Sublinham ter acompanhamento da Santa Casa da Misericórdia, a instituição que liderou o processo, sempre que o desejassem. Não foi muitas vezes preciso. "Mas lembro-me de uma pergunta do meu filho para a qual não tive resposta e liguei para o psicólogo. Eram 20.00, ele já tinha saído e esteve meia hora ao telefone." O resto, assegura o casal, tem corrido muito bem, com os pais e entre irmãos. O pior são os medos de novos abandonos, daí a necessidade que os filhos sentem em os testar.

Os mesmos medos têm os filhos de Beatriz, 47 anos, gestora de projetos. Duas raparigas e um rapaz, agora com 14, 16 e 17 anos respetivamente. "Separámo-nos há sete anos e não tem havido muito contacto com o pai. E naqueles momentos mais complicados, dizem: "Fomos abandonados uma vez e, agora, estamos a ser abandonados pelo pai." Isto, depois do casal ter aceitado há 11 anos adotar três irmãos, uma revolução na família.

Material:
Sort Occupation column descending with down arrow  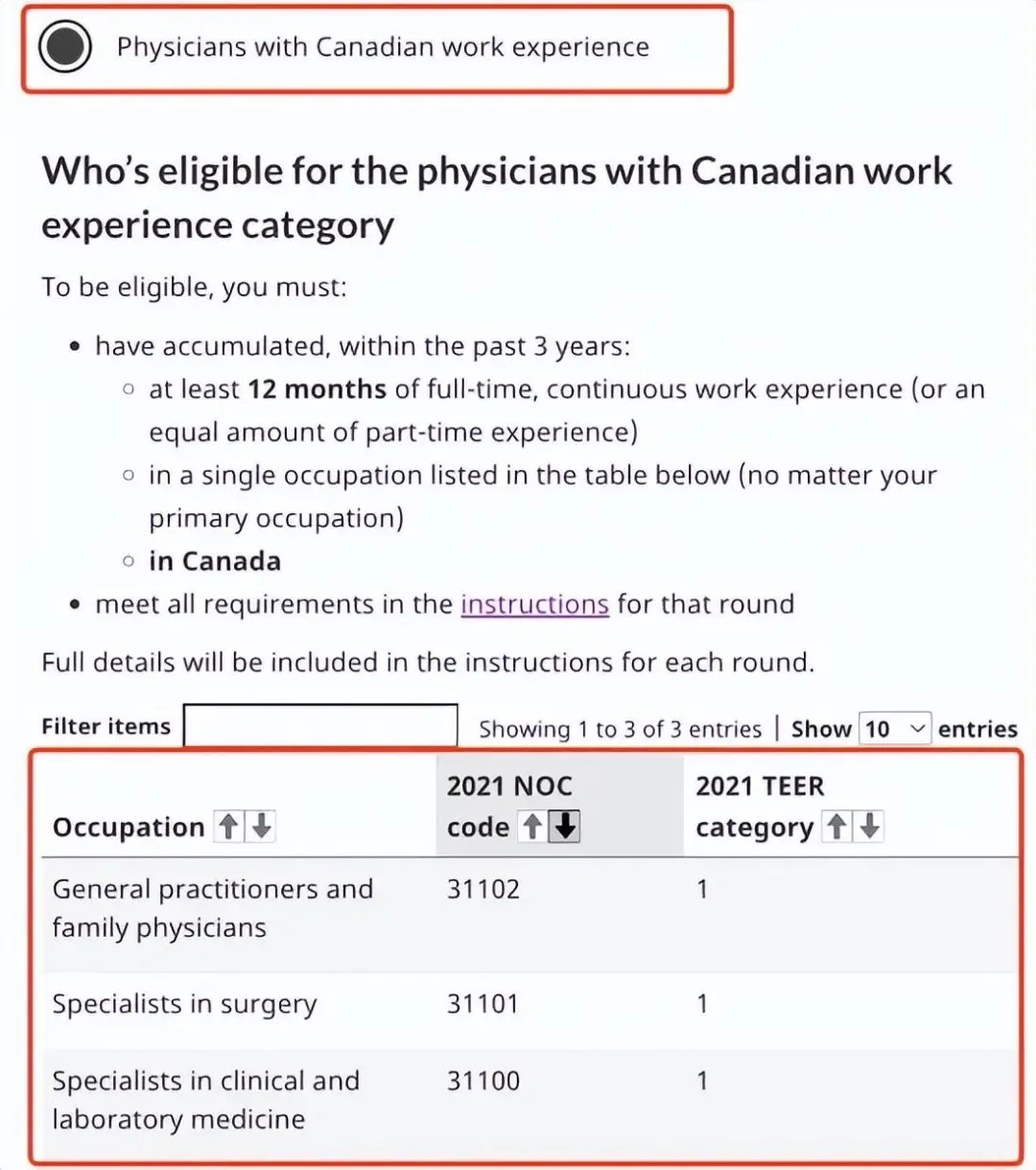click(x=261, y=826)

As tarefas:
• 1. Escreve de novo, tal como está, o trecho do texto dado que vai de "Os mesmos medos" até "revolução na família.".
• 2. Segundo o texto dado, há quantos anos o casal de Beatriz aceitou adotar três irmãos?
• 3. Resume o parágrafo do texto dado que começa por "Os mesmos medos têm os filhos de Beatriz", mantendo os factos principais.

Exercício resolvido:
• 1.
Os mesmos medos têm os filhos de Beatriz, 47 anos, gestora de projetos. Duas raparigas e um rapaz, agora com 14, 16 e 17 anos respetivamente. "Separámo-nos há sete anos e não tem havido muito contacto com o pai. E naqueles momentos mais complicados, dizem: "Fomos abandonados uma vez e, agora, estamos a ser abandonados pelo pai." Isto, depois do casal ter aceitado há 11 anos adotar três irmãos, uma revolução na família.

• 2. Há 11 anos.

• 3. Os filhos de Beatriz, gestora de projetos de 47 anos, têm os mesmos medos. São duas raparigas e um rapaz, com 14, 16 e 17 anos, três irmãos que o casal aceitou adotar há 11 anos. Desde a separação, há sete anos, têm tido pouco contacto com o pai. Nos momentos mais difíceis, dizem que estão a ser abandonados pela segunda vez, agora pelo pai.